Are all cell lines suitable for transfection to establish a stable expression? I wanted to stably express a gene in a human neuroblastoma cell line. Any suggestions?
To know the yield of transfection the best manner is to transfect a plasmid coding for a GFP protein is to measure the number of positive cells by cytometry (including the viability).
you need to transfect the cells with GFP construct with different ratios of your transfection reagent. say lipofectamine in the ration of 1:1, 1:2 etc in a multi-well plate and observe the fluorescence intensity as well as cell viability.
At one point you might see lot of signal but not too many cells. So basically a balance between no. of cells transfected and the signal intensity needs to be seen and that ratio can be used for transfection for that particular cell line.
I only read posts about transient expression above, so here are some comments on stable cell line generation:
If you want to do this with a (linearized) plasmid, you first need to find a protocol for transient transfection that works on your cell line. as others mentioned, e.g. a pCMV-GFP and Lipofectamine/Fugene/TransIT or similar are the way to go.

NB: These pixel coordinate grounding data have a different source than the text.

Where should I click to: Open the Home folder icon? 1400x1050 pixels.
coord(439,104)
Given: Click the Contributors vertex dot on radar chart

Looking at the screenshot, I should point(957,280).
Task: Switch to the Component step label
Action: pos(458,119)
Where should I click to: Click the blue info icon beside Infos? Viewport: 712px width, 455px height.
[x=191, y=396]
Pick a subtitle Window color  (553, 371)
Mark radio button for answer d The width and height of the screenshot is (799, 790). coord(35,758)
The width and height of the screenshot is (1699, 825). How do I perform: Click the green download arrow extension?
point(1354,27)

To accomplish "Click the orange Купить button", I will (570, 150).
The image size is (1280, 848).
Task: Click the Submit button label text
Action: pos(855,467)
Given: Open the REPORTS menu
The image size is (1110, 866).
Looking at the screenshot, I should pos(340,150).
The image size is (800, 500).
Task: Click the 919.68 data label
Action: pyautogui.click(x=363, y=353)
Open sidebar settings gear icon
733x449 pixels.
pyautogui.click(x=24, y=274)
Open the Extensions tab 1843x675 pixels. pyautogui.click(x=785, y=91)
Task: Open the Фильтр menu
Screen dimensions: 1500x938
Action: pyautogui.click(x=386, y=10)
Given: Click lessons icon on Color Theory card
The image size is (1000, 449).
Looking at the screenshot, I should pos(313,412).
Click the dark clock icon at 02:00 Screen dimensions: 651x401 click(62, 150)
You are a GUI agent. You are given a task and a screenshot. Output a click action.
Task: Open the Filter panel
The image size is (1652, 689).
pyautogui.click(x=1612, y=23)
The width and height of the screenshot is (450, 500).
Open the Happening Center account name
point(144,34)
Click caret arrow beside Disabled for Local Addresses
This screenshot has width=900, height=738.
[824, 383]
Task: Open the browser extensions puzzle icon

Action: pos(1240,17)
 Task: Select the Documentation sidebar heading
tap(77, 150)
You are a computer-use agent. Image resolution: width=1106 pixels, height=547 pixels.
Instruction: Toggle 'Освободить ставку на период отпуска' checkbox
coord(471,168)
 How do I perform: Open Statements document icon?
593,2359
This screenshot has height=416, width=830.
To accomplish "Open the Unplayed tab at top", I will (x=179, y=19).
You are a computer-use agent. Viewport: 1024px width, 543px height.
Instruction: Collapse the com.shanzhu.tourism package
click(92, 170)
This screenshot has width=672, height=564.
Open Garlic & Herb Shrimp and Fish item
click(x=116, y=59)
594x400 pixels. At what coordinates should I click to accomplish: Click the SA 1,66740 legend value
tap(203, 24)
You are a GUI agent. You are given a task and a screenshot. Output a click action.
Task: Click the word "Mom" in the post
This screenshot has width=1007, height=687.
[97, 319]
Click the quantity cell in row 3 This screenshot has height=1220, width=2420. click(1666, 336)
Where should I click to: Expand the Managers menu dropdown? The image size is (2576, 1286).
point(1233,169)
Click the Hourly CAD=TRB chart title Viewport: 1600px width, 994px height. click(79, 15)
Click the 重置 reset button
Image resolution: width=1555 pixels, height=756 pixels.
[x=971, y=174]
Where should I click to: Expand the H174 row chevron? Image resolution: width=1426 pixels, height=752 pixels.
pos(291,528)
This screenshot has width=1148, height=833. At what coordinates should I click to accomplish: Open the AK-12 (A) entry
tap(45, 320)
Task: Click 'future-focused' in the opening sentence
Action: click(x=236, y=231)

Being transfectable transiently and stably is a property of each cell line and is not predictable, so you have to try different reagents or methods like electroporation. There are databases with already optimized protocols for popular cell lines that make this easier (see each company's homepage for their respective reagent or electroporator).
If transient transfection works, stable transfection will work as well in most cases. Genomic integration of a plasmid is a rare stochastic event (usually something like 1 in 10000 to 1 in 10 million cells, depends on cell line), so you will have to transfect a lot of cells, select them for around two or three weeks and analyze a lot of single cell clones for expression (will be very heterogeneous depending on copy number and integration site). Your Plasmid should have a selectable marker like G-418 or blasticidin resistance.
If you have to do this for more than one gene and more than one cell line, you will have it much easier with lentiviral or retroviral transduction. All people I know working with neuronal cells use lentiviruses.
For stable selection one needs to have a selection marker in the plasmid. Try with a reporter system like EGFP first Find out the optimal conditions in which you get maximum transfection. Once that is achieved, you can use your plasmid, which I hope has a selection marker. Add your drug, whatever survives is your stable cell line. But you might want to check this over a period of time.
If plasmid tranfection does not work get a viral transduction done. I reckon viral integration will work.